Principal Investigator(s):
Mihai Marasteanu, Professor, Civil, Environmental and Geo-Engineering
Project summary:
This project collected data on the material properties of the various pavement materials in use at the Minnesota Road Research Facility (MnROAD) through laboratory tests on 12 different asphalt mixtures and nine asphalt binders. The material properties measured in the lab were expected to give an indication of the pavement performance in the field. One important piece of information was the resistance of asphalt binders and mixtures to low temperature cracking; the current trend in this area is to move away from linear viscoelasticity concepts and to move toward tools based on fracture mechanics.

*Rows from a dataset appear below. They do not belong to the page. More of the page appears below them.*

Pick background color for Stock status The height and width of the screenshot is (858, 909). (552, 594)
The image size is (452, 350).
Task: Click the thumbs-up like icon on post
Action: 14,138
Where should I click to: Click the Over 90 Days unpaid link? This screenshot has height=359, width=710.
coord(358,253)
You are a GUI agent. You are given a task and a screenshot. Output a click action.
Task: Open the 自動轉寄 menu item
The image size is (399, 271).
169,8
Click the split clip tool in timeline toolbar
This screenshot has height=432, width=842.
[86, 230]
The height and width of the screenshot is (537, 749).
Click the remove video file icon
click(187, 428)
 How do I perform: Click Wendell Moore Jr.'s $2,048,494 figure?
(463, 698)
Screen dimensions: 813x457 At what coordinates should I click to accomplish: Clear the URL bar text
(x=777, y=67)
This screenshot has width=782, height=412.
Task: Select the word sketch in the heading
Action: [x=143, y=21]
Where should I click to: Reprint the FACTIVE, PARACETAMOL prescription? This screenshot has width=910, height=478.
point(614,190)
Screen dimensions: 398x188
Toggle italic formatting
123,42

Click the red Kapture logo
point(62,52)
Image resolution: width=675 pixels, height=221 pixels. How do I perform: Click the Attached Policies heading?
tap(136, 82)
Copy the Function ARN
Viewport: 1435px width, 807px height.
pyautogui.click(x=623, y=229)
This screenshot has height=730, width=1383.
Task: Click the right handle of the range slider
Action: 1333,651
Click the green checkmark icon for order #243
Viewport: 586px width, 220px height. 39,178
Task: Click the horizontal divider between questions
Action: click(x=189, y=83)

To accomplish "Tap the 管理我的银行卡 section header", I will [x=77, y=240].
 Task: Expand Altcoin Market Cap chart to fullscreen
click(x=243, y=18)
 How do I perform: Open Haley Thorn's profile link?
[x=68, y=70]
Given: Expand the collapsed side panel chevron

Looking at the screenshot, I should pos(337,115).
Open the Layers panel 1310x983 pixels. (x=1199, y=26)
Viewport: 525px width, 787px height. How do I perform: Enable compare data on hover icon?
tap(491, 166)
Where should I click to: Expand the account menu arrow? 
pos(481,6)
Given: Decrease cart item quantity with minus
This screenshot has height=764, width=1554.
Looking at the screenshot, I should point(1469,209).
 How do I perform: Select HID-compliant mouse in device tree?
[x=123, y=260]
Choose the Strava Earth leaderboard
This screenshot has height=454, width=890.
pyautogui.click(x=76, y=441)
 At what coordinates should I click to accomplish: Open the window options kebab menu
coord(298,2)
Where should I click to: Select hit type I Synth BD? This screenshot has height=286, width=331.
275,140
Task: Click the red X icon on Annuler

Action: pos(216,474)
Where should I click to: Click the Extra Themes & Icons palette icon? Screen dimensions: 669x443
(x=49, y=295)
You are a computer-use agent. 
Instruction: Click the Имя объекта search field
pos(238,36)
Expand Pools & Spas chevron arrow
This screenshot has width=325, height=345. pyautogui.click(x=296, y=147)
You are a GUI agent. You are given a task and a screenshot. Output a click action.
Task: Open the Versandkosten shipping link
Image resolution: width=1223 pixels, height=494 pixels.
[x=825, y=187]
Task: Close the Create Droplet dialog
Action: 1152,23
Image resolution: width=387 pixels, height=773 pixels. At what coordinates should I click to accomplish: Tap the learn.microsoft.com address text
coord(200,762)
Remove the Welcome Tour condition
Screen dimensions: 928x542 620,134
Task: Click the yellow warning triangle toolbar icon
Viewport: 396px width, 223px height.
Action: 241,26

The semicircular bend (SCB) test and the double-edge notch tension (DENT) test were developed at the University of Minnesota under pooled fund project TPF-5(080), Investigation of Low Temperature Cracking in Asphalt Pavements, and were used in this project along with the indirect tension test (IDT) and direct tension test (DTT) to characterize all of the MnROAD HMA materials. The project also included mixture creep tests using a modified bending beam (BBR) test procedure. The final report summarizes the results of an experimental effort to characterize the low-temperature behavior of asphalt mixtures and binders from the recently reconstructed cells at the MnROAD facility. In depth analysis of the data was not part of this study; this will be accomplished in several concurrent research projects.